Sensoy Eyupcan, Citirik Mehmet
Department of Ophthalmology, Ankara Etlik City Hospital, Ankara, Turkey.
Taiwan J Ophthalmol. 2024 Sep 13;14(3):409-413. doi: 10.4103/tjo.TJO-D-23-00166. eCollection 2024 Jul-Sep.
The purpose of the study was to evaluate the knowledge level of the Chat Generative Pretrained Transformer (ChatGPT), Bard, and Bing artificial intelligence (AI) chatbots regarding ocular inflammation, uveal diseases, and treatment modalities, and to investigate their relative performance compared to one another.
Thirty-six questions related to ocular inflammation, uveal diseases, and treatment modalities were posed to the ChatGPT, Bard, and Bing AI chatbots, and both correct and incorrect responses were recorded. The accuracy rates were compared using the Chi-squared test.

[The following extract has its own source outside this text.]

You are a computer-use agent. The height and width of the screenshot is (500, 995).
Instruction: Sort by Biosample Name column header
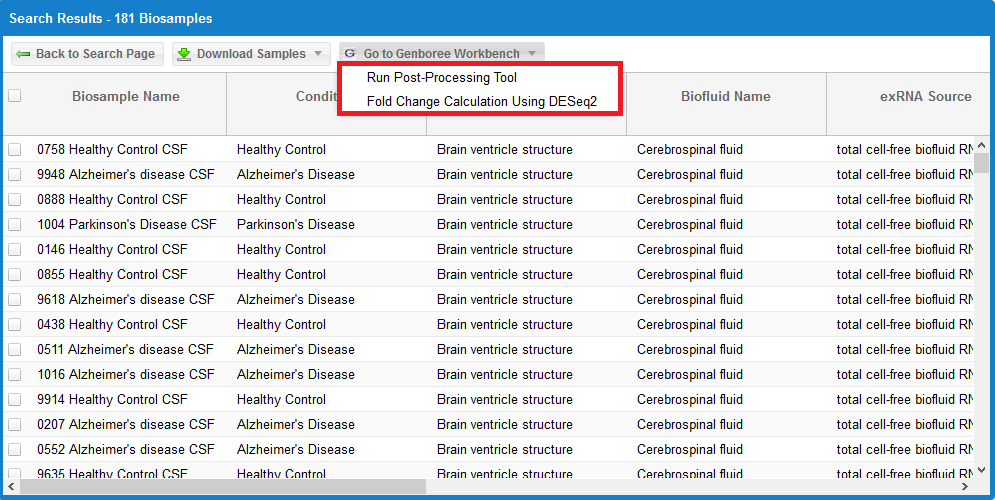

The ChatGPT provided correct answers to 52.8% of the questions, while Bard answered 38.9% correctly, and Bing answered 44.4% correctly. All three AI programs provided identical responses to 20 (55.6%) of the questions, with 45% of these responses being correct and 55% incorrect. No significant difference was observed between the correct and incorrect responses from the three AI chatbots ( = 0.654).
AI chatbots should be developed to provide widespread access to accurate information about ocular inflammation, uveal diseases, and treatment modalities. Future research could explore ways to enhance the performance of these chatbots.
本研究旨在评估聊天生成预训练变换器(ChatGPT)、巴德(Bard)和必应(Bing)人工智能(AI)聊天机器人关于眼部炎症、葡萄膜疾病及治疗方式的知识水平,并调查它们彼此之间的相对性能。
向ChatGPT、巴德和必应AI聊天机器人提出36个与眼部炎症、葡萄膜疾病及治疗方式相关的问题,记录正确和错误的回答。使用卡方检验比较准确率。
ChatGPT对52.8%的问题给出了正确答案,而巴德的正确回答率为38.9%,必应的正确回答率为44.4%。三个AI程序对20个(55.6%)问题给出了相同回答,其中45%的回答正确,55%错误。三个AI聊天机器人的正确和错误回答之间未观察到显著差异( = 0.654)。
应开发AI聊天机器人,以便广泛获取有关眼部炎症、葡萄膜疾病及治疗方式的准确信息。未来的研究可以探索提高这些聊天机器人性能的方法。